Fragestellung: Verschiedene Tierstudien konnten die Effektivität einer Gentamycinbeschichtung auf Basis von Poly(D,L-Laktid) auf die Prophylaxe implantatassoziierter Infektionen zeigen [1], [2]. Seit 2005 wird die Beschichtung im Rahmen kontrollierter Studien eingesetzt. Die folgenden Untersuchungen haben zum Ziel, den Einfluss der Gammasterilisation auf die Freisetzung des Wirkstoffes aus der Beschichtung als auch auf dessen bakterizide Wirksamkeit zu untersuchen. Weiterhin wurde der Einfluss freigesetzten Gentamycins auf Osteoblasten ähnliche Zellen in der Zellkultur untersucht.

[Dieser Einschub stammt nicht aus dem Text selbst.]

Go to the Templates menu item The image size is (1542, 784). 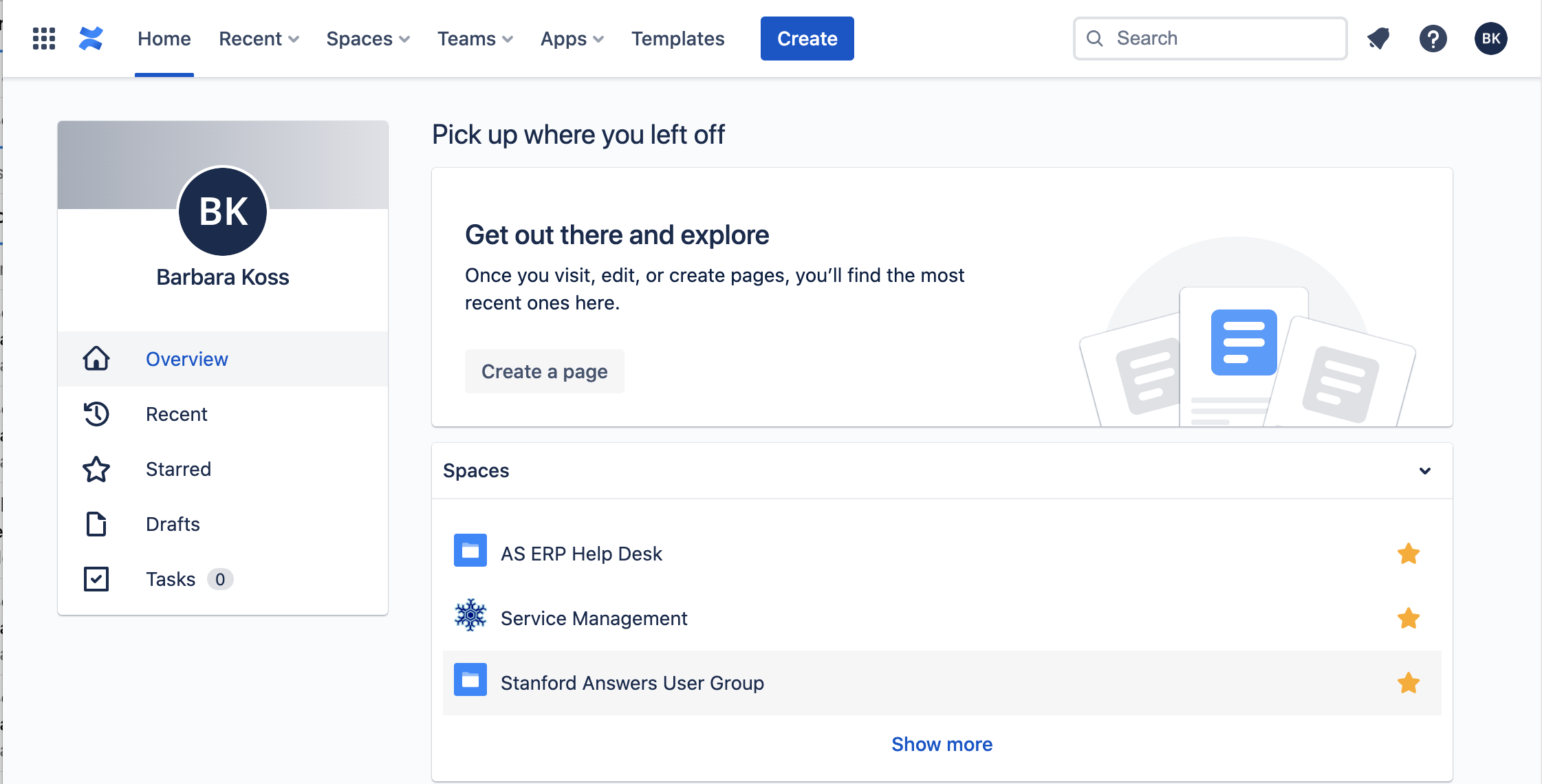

Methoden: Elution: Gentamycinbeschichtete Titanimplantate (Ø 5.0 x 150 mm, Beschichtung PDLLA + 10% Genatmycin, 2.8 mg/pin) mit und ohne Gammasterilisation wurden über 7 Tage in PBS Puffer bei 37°C eluiert (nach DIN 10993, ca. 1.3 ml per 1 cm2). Die Gentamycinkonzentration wurde mittels Cobas Integra quantifiziert. Die Proben des Eluats wurden auf ihre bakterizide Effektivität mit dem Kirby-Bauer Hemmhoftest untersucht. Die Proben der verschiedenen Zeitpunkte wurden mit folgenden Keimen untersucht: Staph. Aureus (ATCC 49230), Staph. epidermidis (ATCC 12228) und Escherichia coli (ATCC 25922). Die Durchmesser der gebildeten Hemmhöfe wurden vermessen. Osteoblastenkultur: SaOs2 Zellen wurden unter Standardbedingungen kultiviert und beschichtete Implantate kontaktfrei über einen Zeitraum von 15 Tagen hinzugegeben. Gruppen: Titan Kirschnerdraht, PDLLA-beschichteter K-Draht, 10% Gentamycin-beschichteter K-Draht. Am Tag 5, 10 und 15 wurden die Zellzahl (Trypan Blau), die Alkalische Phosphatase Aktivität (AP) und die Kollagen-1 Synthese (CICP ELISA) gemessen.

Ergebnisse: Weder bei der Elution des Gentamycins aus der Beschichtung noch bei der Analyse der Effektivität des Gentamycins zeigte sich ein negativer Einfluss durch die Gammasterilisation. Das aus der Beschichtung freigesetzte Gentamycin hatte in den in vitro Versuchen keinen negativen Einfluss auf die SaOs2 Zellen. Es ließen sich weder in der Zellzahl, der AP-Aktivität noch der Kollagen-1 Synthese unterschiede zwischen den Gruppen über einen Zeitraum von 15 Tagen erkennen.

Schlussfolgerung: Die Gammasterilisation beschichteter Implantate ist eine unabdingbare Voraussetzung für den klinischen Einsatz. Die Ergebnisse dieser Untersuchung zeigen, dass die Gammasterilisation weder das Freisetzungsverhalten des Wirkstoffes aus der Beschichtung noch dessen bakterizide Wirksamkeit beeinflusst. Ferner konnte gezeigt werden, dass das freigesetzte Gentamycin keinen negativen Effekt auf Osteoblasten ähnliche Zellen in der Zellkultur hat.


Literatur

1.
Lucke et al., Bone 2003.
2.
Lucke et al., Bone 2005.